J’aime retrouver de l’éclectisme, en cela "le grotesque combinatoire" pourrait se retrouver dans mon travail qui puise dans une variété de sources d'inspiration, art ou littérature. La lecture d’auteurs tel Franz Kafka dont j’ai retranscrit le premier chapitre de la Métamorphose en "écriture cellulaire", et dont l’histoire aborde des thèmes de transformation, d'aliénation, d'identité, résonne profondément avec ma pratique artistique. Les poésies d’Henri Michaux dont Le Grand Combat est l’objet d’une lithographie et qui explore des thèmes de lutte intérieure, de chaos contrôlé, et de formes libres et vivantes, reflète bien les concepts que vous mentionnez de prolifération et de rigueur dans mon travail.

== Travail demandé ==
a) Relevez tous les thèmes que le texte à lire associe à l'histoire de la Métamorphose et aux poésies d'Henri Michaux.
b) Reproduisez fidèlement le passage du texte à lire compris entre « J’aime retrouver de » et « dans mon travail. », ces deux segments inclus.
c) Pour chaque affirmation, indiquez par oui ou par non si elle concorde avec le texte à lire, puis citez les mots qui tranchent.
(i) L'artiste a retranscrit le premier chapitre de la Métamorphose.
(ii) Le Grand Combat a fait l'objet d'une sculpture.
(iii) L'artiste puise son inspiration uniquement dans la littérature.

== Section données ==
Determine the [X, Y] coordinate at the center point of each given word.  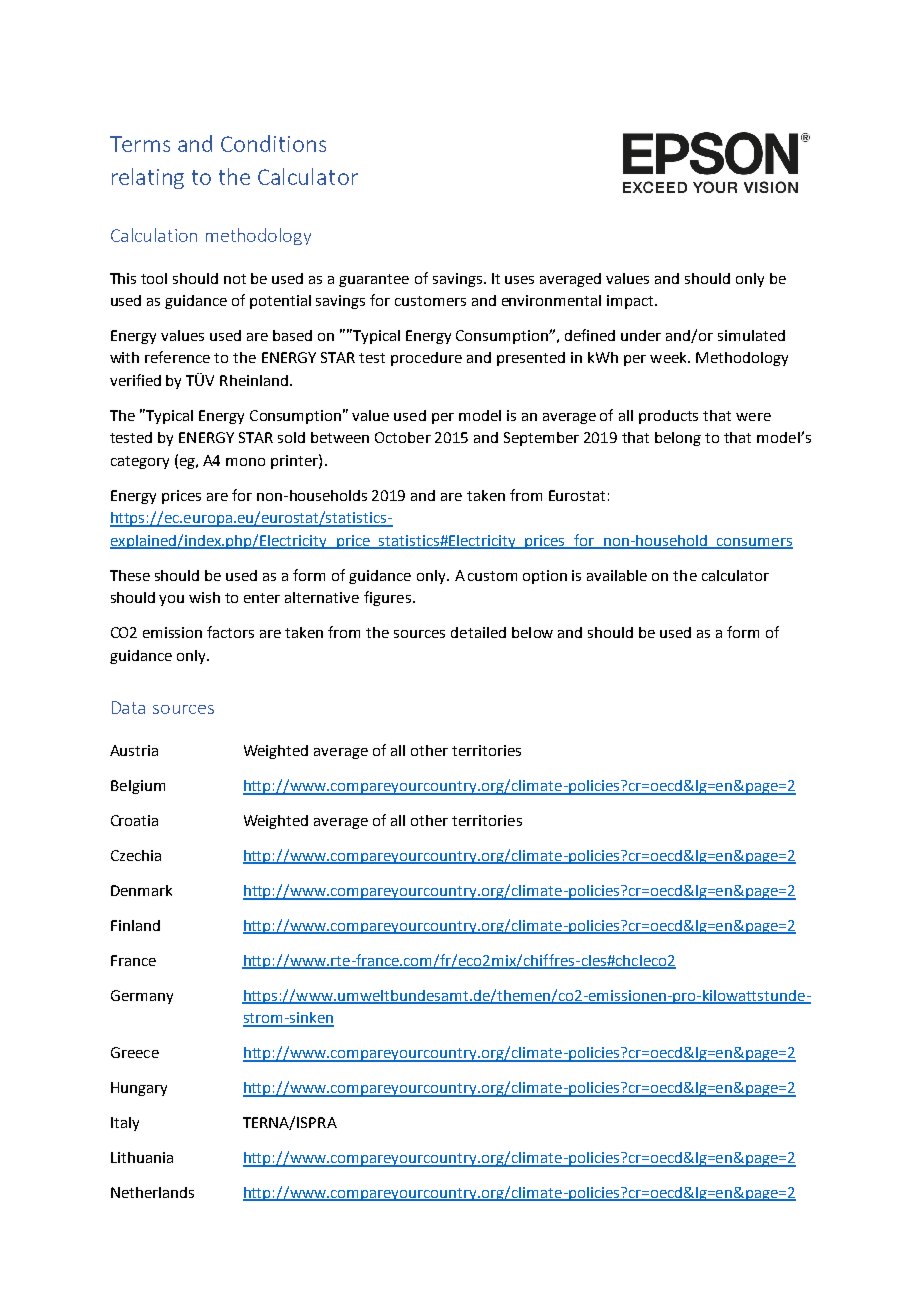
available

== Réponses ==
a) transformation, aliénation, identité, lutte intérieure, chaos contrôlé, formes libres et vivantes

b)
J’aime retrouver de l’éclectisme, en cela "le grotesque combinatoire" pourrait se retrouver dans mon travail qui puise dans une variété de sources d'inspiration, art ou littérature. La lecture d’auteurs tel Franz Kafka dont j’ai retranscrit le premier chapitre de la Métamorphose en "écriture cellulaire", et dont l’histoire aborde des thèmes de transformation, d'aliénation, d'identité, résonne profondément avec ma pratique artistique. Les poésies d’Henri Michaux dont Le Grand Combat est l’objet d’une lithographie et qui explore des thèmes de lutte intérieure, de chaos contrôlé, et de formes libres et vivantes, reflète bien les concepts que vous mentionnez de prolifération et de rigueur dans mon travail.

c)
(i) Oui : « dont j’ai retranscrit le premier chapitre de la Métamorphose »
(ii) Non : « dont Le Grand Combat est l’objet d’une lithographie »
(iii) Non : « qui puise dans une variété de sources d'inspiration, art ou littérature »